On March 27, 2020, B.C. had 67 new cases of COVID-19 and a total of 792 cases to that date. Whistler and Blackcomb mountains were closed. The mayor and council and Tourism Whistler were telling people to stay home and not to come to Whistler to prevent the spread of COVID-19.

Whistler was a ghost town. If you walked up the Village Stroll you would only pass one or two people. We were all concerned and compliant in our efforts to curb COVID-19.

On March 26, 2021, B.C. had 964 new cases of COVID-19 with a past seven-day average of 612 new cases. If you walked up the Village Stroll it looked like Mardi Gras or Florida during spring break. Keeping two metres from other people would be impossible. In many places, keeping one metre from people would be impossible. Many people were not wearing masks. Compliance was non-existent or minimal at best.

What a difference one year makes. While many locals are minimizing their exposure by staying home and reducing their outings to essential needs or a socially distanced day skiing, the business community appears to be welcoming visitors with open arms in unlimited numbers. The mayor and council and Tourism Whistler are clearly complicit in this as there hasn’t been any recent effort to curb visitor numbers despite a surge in local COVID-19 cases working its way through restaurant and frontline service staff. This is not the way to stop COVID-19. Recently on the TV news there was an example where one person testing positive for COVID-19 had 300 contacts.
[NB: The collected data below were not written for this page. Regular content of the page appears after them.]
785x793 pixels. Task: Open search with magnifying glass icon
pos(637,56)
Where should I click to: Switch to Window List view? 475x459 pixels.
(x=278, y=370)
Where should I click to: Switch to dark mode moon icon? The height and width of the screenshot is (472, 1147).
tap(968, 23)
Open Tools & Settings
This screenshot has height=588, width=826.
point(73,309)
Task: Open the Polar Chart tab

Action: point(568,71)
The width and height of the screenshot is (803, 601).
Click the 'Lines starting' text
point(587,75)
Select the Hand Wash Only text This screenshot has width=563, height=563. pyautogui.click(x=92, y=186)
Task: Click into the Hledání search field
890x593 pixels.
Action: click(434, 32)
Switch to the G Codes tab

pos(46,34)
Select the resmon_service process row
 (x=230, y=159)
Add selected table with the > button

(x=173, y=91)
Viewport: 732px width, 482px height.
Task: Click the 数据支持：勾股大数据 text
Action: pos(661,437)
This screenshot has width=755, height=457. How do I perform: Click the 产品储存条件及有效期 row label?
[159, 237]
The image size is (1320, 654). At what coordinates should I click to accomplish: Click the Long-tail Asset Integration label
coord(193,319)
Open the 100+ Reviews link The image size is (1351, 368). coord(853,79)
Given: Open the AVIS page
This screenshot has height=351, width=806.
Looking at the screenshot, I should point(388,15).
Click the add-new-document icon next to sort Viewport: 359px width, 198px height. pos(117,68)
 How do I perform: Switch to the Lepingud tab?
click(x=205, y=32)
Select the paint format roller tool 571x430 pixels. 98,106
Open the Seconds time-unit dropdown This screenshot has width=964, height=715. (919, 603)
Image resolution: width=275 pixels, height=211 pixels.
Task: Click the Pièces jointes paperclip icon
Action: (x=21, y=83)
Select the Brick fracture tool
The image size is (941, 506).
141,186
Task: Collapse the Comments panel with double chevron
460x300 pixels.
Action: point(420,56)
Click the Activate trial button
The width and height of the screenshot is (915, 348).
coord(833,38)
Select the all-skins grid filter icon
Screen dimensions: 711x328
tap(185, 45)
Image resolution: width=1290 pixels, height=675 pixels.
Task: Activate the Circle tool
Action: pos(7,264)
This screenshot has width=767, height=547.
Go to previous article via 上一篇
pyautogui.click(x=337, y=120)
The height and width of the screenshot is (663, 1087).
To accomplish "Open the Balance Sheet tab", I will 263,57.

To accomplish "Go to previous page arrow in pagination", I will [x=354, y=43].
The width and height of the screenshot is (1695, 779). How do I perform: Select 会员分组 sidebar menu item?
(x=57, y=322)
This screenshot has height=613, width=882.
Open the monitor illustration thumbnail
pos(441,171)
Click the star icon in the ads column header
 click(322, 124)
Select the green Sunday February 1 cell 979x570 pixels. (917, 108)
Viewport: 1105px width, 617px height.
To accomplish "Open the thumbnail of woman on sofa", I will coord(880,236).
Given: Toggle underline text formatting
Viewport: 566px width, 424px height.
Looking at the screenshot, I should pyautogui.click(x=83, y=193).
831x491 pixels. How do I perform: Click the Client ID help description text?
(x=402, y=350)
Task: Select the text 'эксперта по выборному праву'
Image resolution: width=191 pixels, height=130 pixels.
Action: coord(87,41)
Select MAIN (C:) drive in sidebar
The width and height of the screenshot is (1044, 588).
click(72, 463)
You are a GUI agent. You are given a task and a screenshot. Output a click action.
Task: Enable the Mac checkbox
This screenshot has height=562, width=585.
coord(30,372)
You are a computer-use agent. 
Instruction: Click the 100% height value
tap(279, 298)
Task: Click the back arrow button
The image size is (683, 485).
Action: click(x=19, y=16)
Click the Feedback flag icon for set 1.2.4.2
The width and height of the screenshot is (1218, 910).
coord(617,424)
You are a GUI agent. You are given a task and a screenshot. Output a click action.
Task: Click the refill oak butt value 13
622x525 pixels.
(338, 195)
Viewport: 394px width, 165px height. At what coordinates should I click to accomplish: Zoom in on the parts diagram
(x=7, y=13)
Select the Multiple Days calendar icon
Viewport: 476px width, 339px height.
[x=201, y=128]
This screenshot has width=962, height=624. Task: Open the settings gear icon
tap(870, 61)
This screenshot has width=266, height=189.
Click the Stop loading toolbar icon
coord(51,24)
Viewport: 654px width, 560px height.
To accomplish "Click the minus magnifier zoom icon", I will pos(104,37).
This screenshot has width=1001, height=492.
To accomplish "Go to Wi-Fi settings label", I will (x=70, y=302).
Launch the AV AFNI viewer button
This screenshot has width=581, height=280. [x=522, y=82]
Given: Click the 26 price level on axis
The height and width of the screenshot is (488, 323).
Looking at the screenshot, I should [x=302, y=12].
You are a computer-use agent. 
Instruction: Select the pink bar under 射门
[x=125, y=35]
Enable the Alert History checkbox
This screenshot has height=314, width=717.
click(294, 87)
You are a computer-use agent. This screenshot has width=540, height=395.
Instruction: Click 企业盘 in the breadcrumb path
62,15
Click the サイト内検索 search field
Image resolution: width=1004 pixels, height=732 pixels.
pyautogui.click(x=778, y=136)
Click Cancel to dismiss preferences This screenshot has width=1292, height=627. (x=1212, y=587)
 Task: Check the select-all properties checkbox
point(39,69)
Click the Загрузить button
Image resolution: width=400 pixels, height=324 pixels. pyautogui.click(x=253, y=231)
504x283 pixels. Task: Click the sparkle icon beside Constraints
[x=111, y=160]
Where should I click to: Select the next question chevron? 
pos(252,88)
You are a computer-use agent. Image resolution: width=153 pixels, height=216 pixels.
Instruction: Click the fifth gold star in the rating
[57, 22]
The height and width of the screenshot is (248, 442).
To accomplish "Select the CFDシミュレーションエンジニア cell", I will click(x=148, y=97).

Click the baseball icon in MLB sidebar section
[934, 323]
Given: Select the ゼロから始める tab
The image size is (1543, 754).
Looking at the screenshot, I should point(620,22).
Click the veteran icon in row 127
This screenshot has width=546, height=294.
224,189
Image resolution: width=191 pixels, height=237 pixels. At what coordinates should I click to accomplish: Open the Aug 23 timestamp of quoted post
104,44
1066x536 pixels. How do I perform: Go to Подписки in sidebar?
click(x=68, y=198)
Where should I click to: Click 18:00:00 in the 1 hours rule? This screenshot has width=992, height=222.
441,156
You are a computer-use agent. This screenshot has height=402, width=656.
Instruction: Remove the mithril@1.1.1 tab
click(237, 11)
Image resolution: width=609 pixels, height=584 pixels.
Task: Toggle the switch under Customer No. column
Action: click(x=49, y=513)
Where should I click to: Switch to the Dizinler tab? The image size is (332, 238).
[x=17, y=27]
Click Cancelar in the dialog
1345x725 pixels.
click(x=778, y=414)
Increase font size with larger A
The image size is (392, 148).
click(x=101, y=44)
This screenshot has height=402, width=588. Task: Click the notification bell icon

Compare this to New Zealand, where they had one new case on March 27, 2021 and a seven-day average of four. New Zealand’s population is 5 million, which is almost identical to B.C.’s 5.15 million. Clearly New Zealand’s strict early prevention policy was effective. If we actually want to curb COVID-19 in Whistler, it is time for Whistler’s leaders to step up and take the lead by changing the current policy of encouraging visitors. This won’t be an easy decision. But people don’t get elected or hired to make easy decisions—they get elected or hired to make tough decisions. If we are to have any hope of curbing COVID-19 we need tough decisions and compliance from residents and visitors, not this selfish attitude of entitlement. If we don’t change our ways we will be repeating last year again next year. The choice is yours.